The two Elves quickly looked past him at each other.
"Helluin," he said, drawing back her attention, "one thing that must somehow come to pass is the migration of some houses of North Men. From their lands 'nigh Celduin and Carnen they must make their way to Rhovanion. Yet I hath work too that demands my presence in Eriador," he shook his head in frustration. "The north is weak and grows weaker through dispute. I fear for the Dúnedain of Arnor and the House of Isildur."
Helluin cast her eyes down and watched her toes scuff the leafmould. A mission had been set before her at the request of an immortal spirit of Aman, and though she doubted that Olórin would stoop to command her, she felt his need almost as if 't'were her own.
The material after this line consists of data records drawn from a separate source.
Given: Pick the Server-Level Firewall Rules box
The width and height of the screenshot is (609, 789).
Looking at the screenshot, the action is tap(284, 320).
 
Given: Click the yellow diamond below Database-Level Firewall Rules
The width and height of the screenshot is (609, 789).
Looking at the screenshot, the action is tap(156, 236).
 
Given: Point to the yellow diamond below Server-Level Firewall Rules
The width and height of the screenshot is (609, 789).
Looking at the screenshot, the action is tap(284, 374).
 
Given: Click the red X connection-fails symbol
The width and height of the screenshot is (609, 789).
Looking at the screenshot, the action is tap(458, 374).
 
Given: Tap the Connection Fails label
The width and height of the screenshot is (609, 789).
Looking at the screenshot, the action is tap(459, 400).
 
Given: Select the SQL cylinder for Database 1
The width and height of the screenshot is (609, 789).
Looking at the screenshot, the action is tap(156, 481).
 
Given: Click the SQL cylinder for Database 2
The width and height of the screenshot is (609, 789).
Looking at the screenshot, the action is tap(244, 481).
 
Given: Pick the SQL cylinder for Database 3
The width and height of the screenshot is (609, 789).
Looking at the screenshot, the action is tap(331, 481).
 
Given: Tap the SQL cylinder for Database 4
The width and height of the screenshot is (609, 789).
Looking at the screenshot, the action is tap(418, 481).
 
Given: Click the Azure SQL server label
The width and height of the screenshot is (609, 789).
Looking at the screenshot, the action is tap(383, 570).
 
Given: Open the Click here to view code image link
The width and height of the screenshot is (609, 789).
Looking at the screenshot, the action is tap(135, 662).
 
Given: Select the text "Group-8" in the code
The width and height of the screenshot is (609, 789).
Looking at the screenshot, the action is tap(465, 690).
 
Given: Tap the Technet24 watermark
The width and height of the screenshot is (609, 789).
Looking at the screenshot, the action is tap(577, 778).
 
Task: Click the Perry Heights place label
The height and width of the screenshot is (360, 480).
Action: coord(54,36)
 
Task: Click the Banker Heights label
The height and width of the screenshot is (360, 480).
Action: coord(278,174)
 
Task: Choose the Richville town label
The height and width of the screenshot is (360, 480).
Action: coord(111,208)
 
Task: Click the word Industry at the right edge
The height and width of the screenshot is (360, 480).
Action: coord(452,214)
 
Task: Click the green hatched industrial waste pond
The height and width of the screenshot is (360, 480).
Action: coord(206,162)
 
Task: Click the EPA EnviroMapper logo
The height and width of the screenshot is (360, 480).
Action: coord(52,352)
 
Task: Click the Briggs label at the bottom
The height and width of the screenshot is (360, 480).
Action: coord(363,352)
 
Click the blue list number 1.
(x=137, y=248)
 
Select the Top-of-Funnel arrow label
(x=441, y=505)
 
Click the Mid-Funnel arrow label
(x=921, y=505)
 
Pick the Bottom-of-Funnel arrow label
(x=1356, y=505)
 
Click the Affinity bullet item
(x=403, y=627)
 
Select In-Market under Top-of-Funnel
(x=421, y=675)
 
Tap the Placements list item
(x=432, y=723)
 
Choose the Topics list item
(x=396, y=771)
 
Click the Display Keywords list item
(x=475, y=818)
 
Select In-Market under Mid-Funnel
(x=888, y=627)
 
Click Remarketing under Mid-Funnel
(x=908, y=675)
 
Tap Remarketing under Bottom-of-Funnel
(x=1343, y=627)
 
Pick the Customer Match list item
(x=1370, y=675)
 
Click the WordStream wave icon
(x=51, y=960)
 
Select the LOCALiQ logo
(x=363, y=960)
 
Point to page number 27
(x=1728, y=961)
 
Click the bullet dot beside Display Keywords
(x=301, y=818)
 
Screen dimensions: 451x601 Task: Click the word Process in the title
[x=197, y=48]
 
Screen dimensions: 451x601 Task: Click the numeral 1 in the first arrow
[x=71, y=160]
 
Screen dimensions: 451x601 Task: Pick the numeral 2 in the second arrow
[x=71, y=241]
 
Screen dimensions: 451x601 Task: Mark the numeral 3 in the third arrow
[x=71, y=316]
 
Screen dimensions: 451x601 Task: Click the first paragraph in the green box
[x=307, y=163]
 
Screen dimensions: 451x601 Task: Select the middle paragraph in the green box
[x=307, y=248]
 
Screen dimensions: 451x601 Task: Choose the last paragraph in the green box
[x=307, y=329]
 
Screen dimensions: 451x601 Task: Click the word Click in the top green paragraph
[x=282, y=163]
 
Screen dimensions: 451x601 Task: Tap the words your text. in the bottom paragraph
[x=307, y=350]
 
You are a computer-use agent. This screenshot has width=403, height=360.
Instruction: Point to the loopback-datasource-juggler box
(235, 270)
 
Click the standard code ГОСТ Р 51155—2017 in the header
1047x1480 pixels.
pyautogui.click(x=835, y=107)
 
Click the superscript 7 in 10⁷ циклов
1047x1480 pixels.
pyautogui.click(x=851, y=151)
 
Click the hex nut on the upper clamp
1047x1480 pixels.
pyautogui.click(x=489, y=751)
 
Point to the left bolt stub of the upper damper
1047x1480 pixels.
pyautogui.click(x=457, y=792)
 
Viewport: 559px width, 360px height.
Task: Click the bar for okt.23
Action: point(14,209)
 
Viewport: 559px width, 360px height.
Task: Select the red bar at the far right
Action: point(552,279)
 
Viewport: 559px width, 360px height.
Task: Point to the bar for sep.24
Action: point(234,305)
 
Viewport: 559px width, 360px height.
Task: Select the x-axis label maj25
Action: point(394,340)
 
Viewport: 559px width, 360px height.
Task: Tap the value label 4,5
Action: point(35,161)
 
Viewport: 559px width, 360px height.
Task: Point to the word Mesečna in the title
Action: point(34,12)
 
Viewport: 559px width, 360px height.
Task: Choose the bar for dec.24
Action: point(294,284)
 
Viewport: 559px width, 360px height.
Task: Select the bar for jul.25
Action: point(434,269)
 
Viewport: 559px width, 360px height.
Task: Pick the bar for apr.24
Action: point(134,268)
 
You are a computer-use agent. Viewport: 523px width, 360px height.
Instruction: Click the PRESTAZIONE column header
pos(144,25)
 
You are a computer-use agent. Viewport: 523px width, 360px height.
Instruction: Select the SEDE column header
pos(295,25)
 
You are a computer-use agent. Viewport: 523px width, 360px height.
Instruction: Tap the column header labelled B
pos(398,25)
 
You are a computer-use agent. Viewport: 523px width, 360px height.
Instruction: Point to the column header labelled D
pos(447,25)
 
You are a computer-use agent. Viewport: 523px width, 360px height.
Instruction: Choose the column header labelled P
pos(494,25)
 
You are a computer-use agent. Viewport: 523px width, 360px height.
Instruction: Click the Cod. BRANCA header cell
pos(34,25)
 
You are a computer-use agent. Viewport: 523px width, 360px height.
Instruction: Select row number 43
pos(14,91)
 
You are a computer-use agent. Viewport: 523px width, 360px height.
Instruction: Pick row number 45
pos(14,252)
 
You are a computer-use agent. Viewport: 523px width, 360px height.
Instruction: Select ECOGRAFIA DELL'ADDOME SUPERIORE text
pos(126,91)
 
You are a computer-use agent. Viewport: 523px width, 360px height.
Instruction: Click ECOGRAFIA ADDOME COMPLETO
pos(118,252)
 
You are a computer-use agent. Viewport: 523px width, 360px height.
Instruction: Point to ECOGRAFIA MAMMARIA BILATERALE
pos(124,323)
'Tis the influence of his damn Ring…I just know it. Yet how am I to deny his request? Foresighted is he and he begs my aid in time of need. And his cause is just. He seeks to build a foundation for the future, and woe shalt come to us if that foundation lies not sturdy upon the day its walls must stand. I must accept his task.
When she looked up again her blue eyes met his sharp glance and she nodded her head. Beside her, Beinvír watched the exchange but said 'naught, neither yea nor nay.
"I do not ask this lightly, my friend," Mithrandir softly said, "yet too, 'tis known to me that thou was't offered the friendship of the captain, Ërlick. I urge thee to him ere he pass." With a sigh that spoke of sympathy the Maia said, "The life-days of Men art short to our eyes, Helluin; those of the North Men yet the more than those of the Men of the West. Make thy journey while'st thou art still recalled by living eyes and memories, rather than only in the songs of their sons. The father of the fallen thou buried is a great chieftain. Seek for him, Helluin."
Helluin turned to her beloved and they spoke in silence, eye to eye.
'Tis a grave mission Mithrandir lays upon thee, meldanya, the Green Elf said.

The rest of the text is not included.